What should corporate America expect from Jeff Sessions as attorney general?

[Y]ou have to be strong... a prosecutor cannot be a weak-kneed person going up against a major corporation in a fraud case.” -- Sen. Jeff Sessions.

The Republican president-Elect, who lost the popular vote but won the electoral college, appointed a conservative member of the Senate Judiciary Committee to serve as his attorney general, thus pleasing the conservative base while prompting objections from civil rights and civil liberties groups.

These are not the headlines of 2016, but of 2000, when President-Elect George W. Bush announced that he would nominate John Ashcroft to serve as attorney general. While the business community may have hoped that President Bush and Attorney General Ashcroft would take a more lenient approach to corporate criminal prosecutions, the next few years brought anything but that.

Corporate criminal prosecutions reached a new high following scandals involving Enron, Worldcom, and the bursting of the dot-com bubble. Perhaps most notably, the Department of Justice under Attorney General Ashcroft obtained an indictment of Arthur Andersen, resulting in the accounting firm’s demise. The Ashcroft Justice Department also ushered in the modern era of aggressive Foreign Corrupt Practices Act (“FCPA”) prosecutions.

Should corporate America expect the same from Jeff Sessions as attorney general? The answer is probably “yes.”

As an initial matter, it is important to recognize that the Department of Justice consists mostly of career prosecutors and agents, with only a very small layer of political appointees above them on the organization chart. Thus it is unlikely that much will change, except in a few areas that Sessions and other political appointees will identify for transformation.

For example, Sessions will surely enhance the Department’s immigration enforcement, which could mean more investigations and prosecutions of companies that employ illegal workers. But it is unlikely that Sessions will dramatically change white collar criminal enforcement generally. Indeed, to the extent that Senator Sessions has a record on white collar crime issues, it is generally consistent with his overall aggressive approach to law enforcement. Thus corporate America should not expect a weakening of corporate criminal prosecutions.
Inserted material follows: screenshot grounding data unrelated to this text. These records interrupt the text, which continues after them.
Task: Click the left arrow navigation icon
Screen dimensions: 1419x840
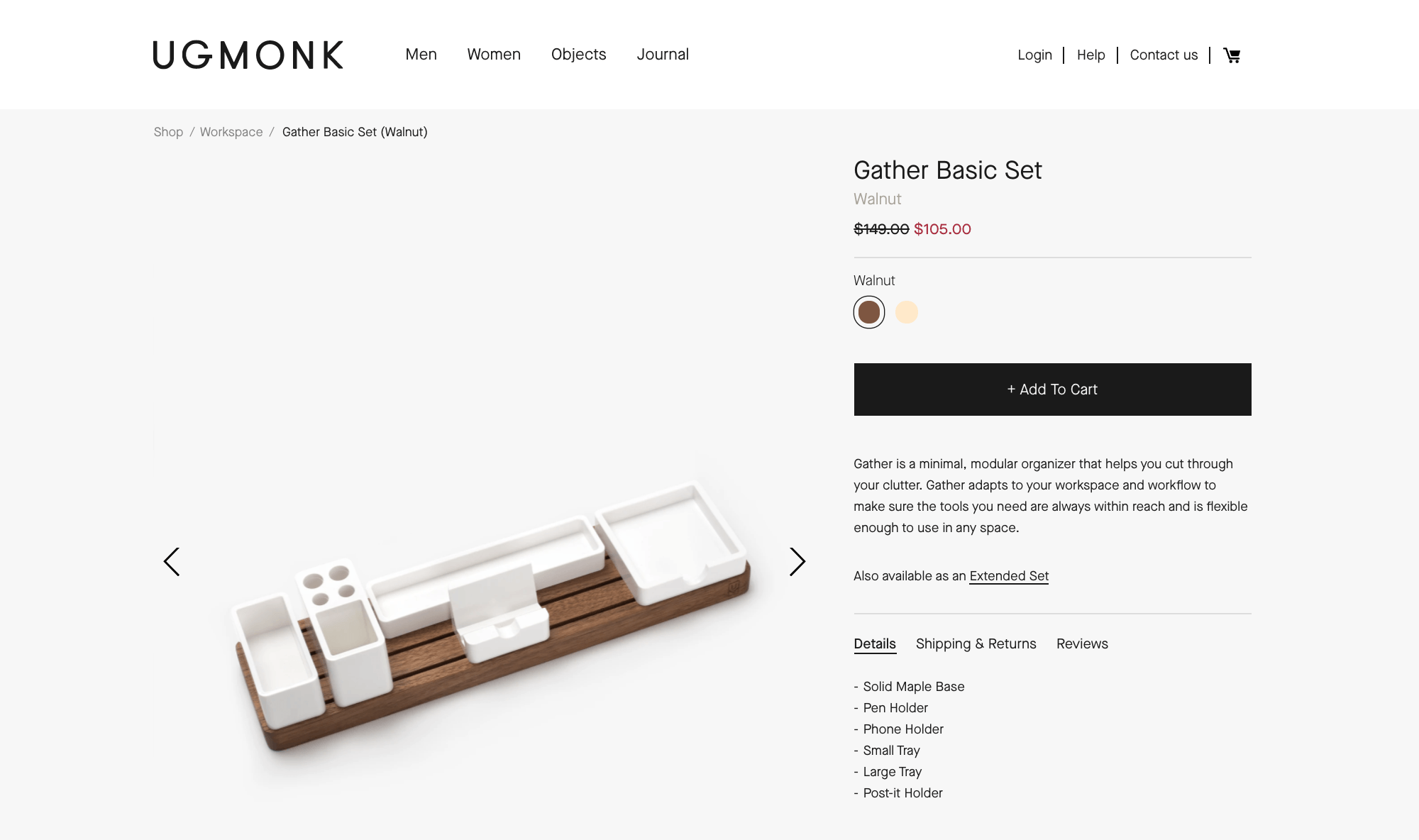Action: [x=172, y=561]
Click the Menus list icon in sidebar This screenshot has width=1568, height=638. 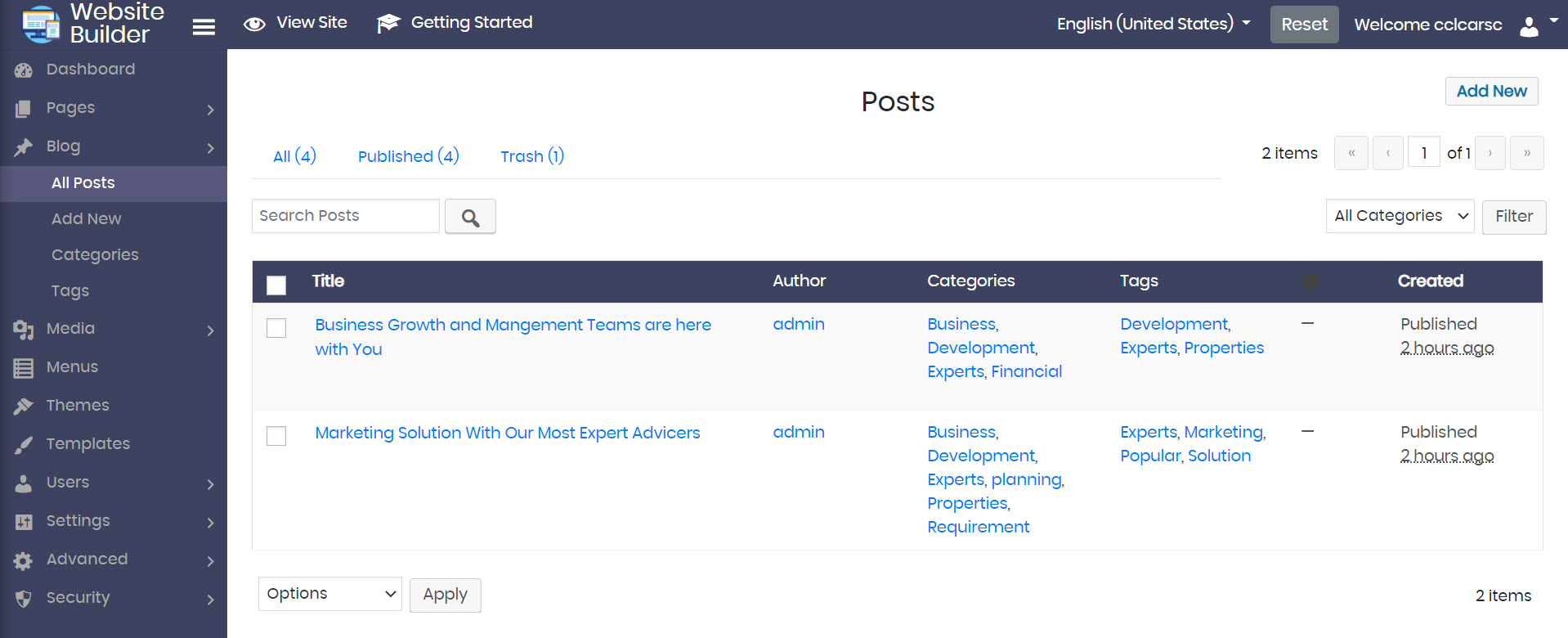[24, 368]
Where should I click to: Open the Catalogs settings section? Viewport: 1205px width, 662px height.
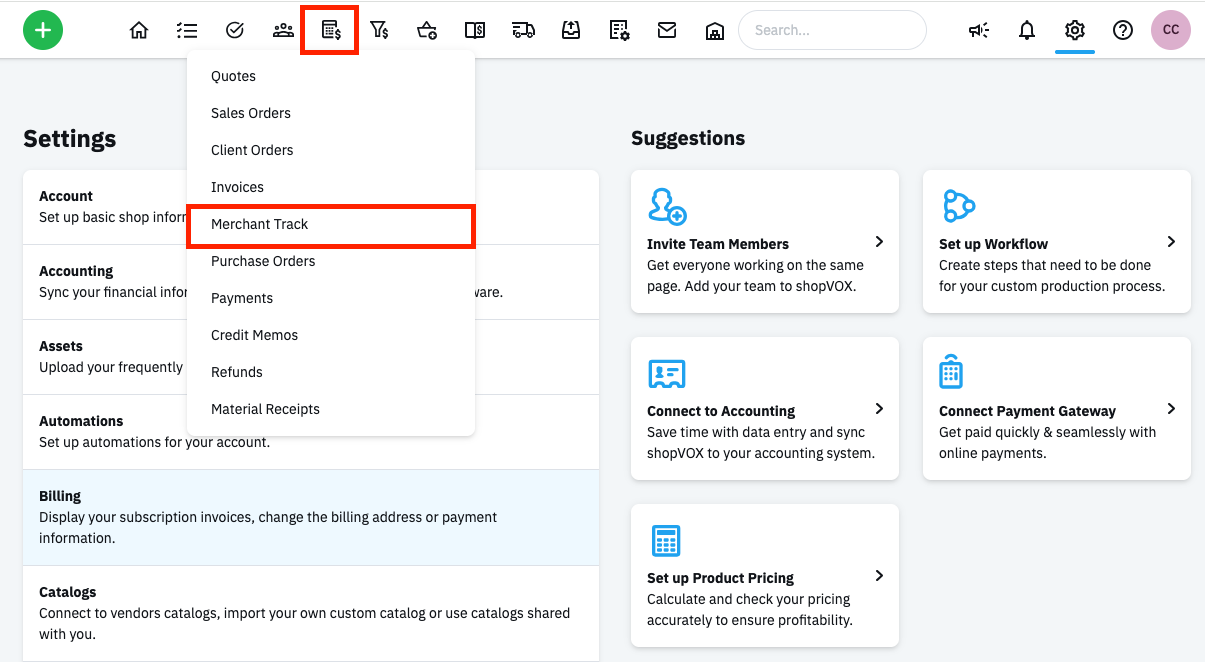pyautogui.click(x=310, y=612)
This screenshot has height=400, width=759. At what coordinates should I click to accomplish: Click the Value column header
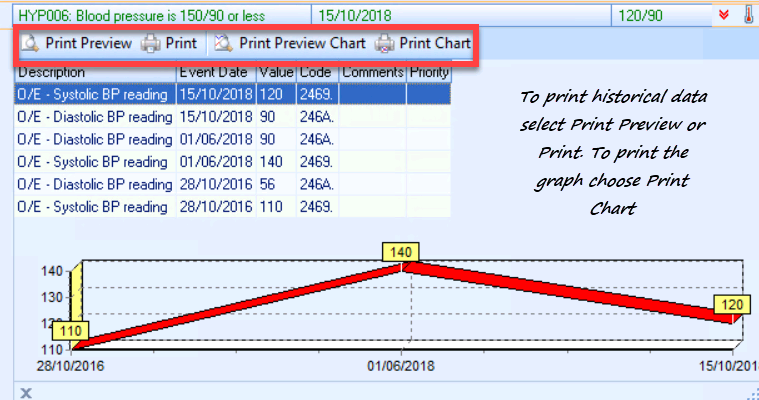point(276,73)
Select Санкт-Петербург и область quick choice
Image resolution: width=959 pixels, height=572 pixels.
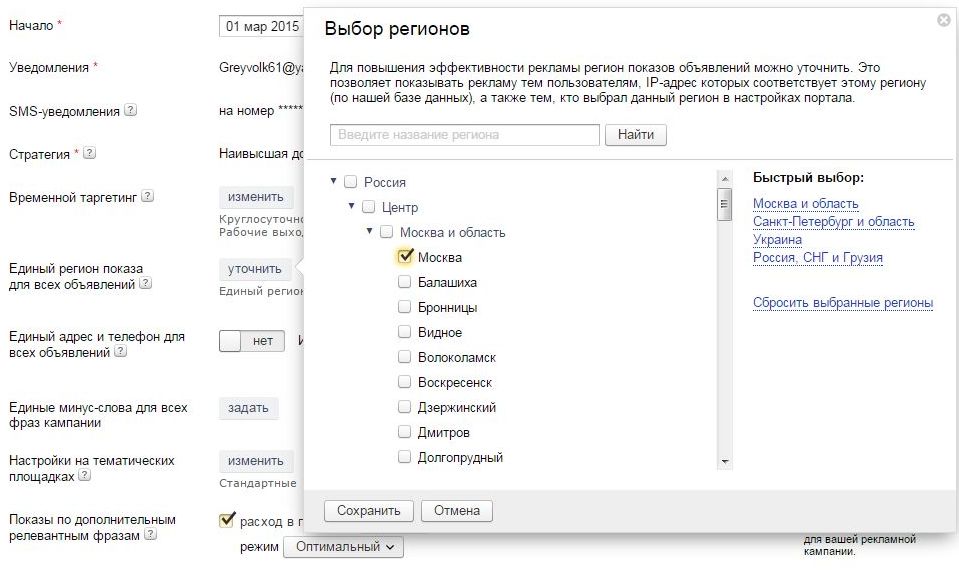834,221
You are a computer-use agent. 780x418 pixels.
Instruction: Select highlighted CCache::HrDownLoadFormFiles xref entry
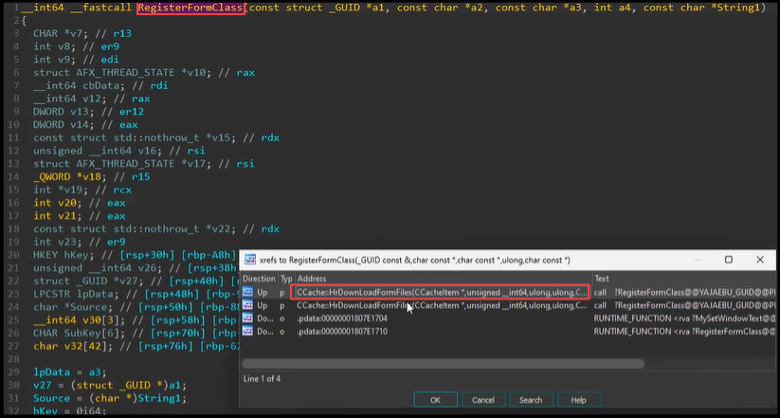440,292
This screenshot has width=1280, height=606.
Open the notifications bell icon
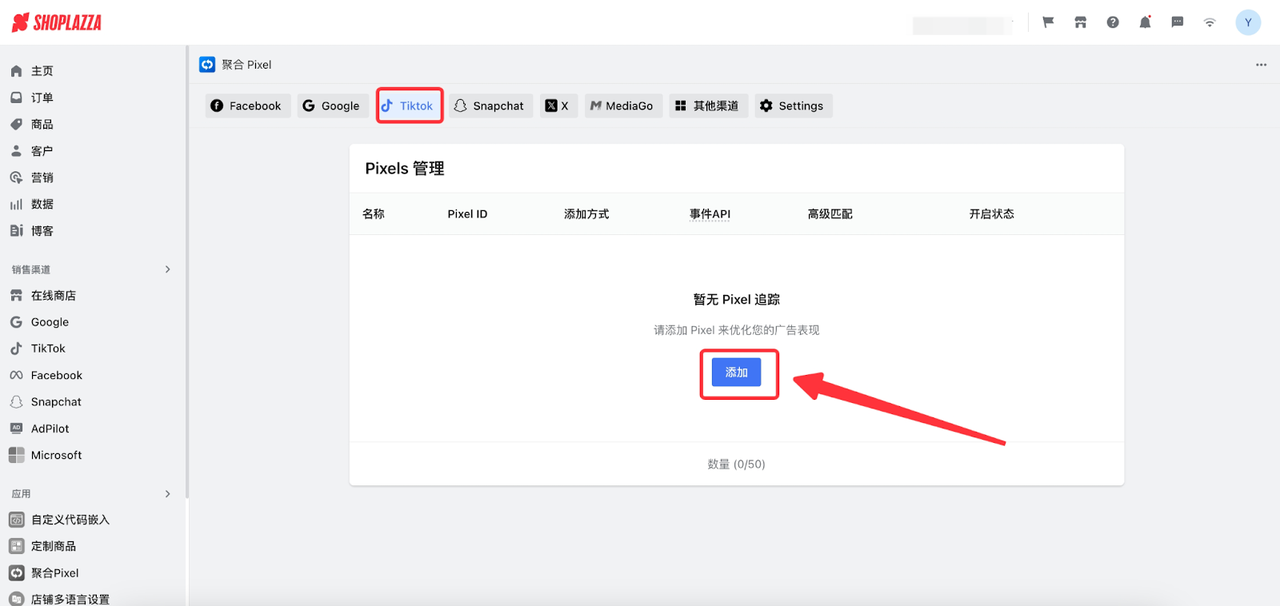[1144, 21]
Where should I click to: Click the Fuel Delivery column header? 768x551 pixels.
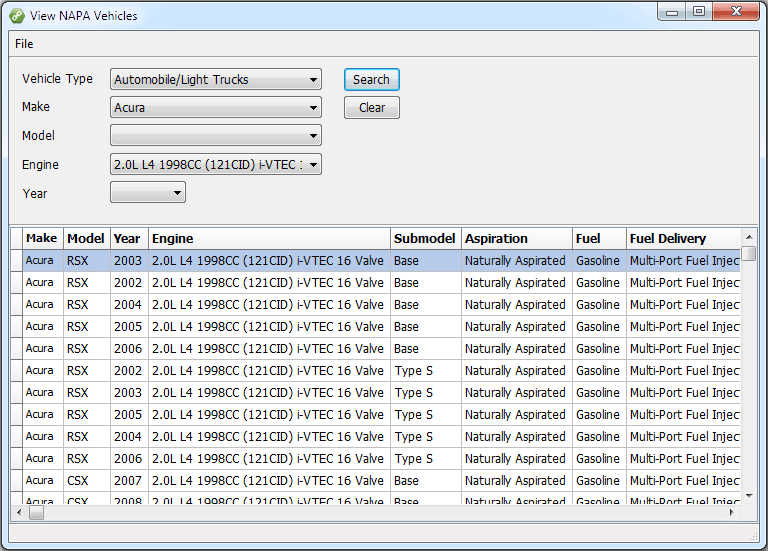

Sessions worked at the Department of Justice for 14 year’two years as an Assistant U.S. Attorney for the Southern District of Alabama (1975-1977) and 12 years as U.S. Attorney for the same district (1981-1993). Because there were relatively few major corporations based in his district, it is difficult to glean much from his prior record at the Department.

But Senator Sessions does appear to take great pride in the Savings and Loan fraud prosecutions that occurred under his supervision as U.S. Attorney. He explained during a 2002 Senate Judiciary Committee hearing that “[m]y office prosecuted those cases that I supervised, and I am going to tell you there is a lot better behavior in banking today because people went to jail over those cases in the past. They lost everything they had, their families were embarrassed, and a lot of people started checking to make sure they were doing their banking correctly.” He thus concluded that “[h]arsh sentencing does deter.”

During his 20-year tenure in the U.S. Senate, and as a member of the Judiciary Committee in particular, Sessions has had several opportunities to address corporate criminal issues. For example, during the June 2010 hearing on James Cole’s nomination to serve as deputy attorney general, Senator Sessions questioned Cole regarding the Department’s treatment of BP for its role in the Gulf Oil Spill.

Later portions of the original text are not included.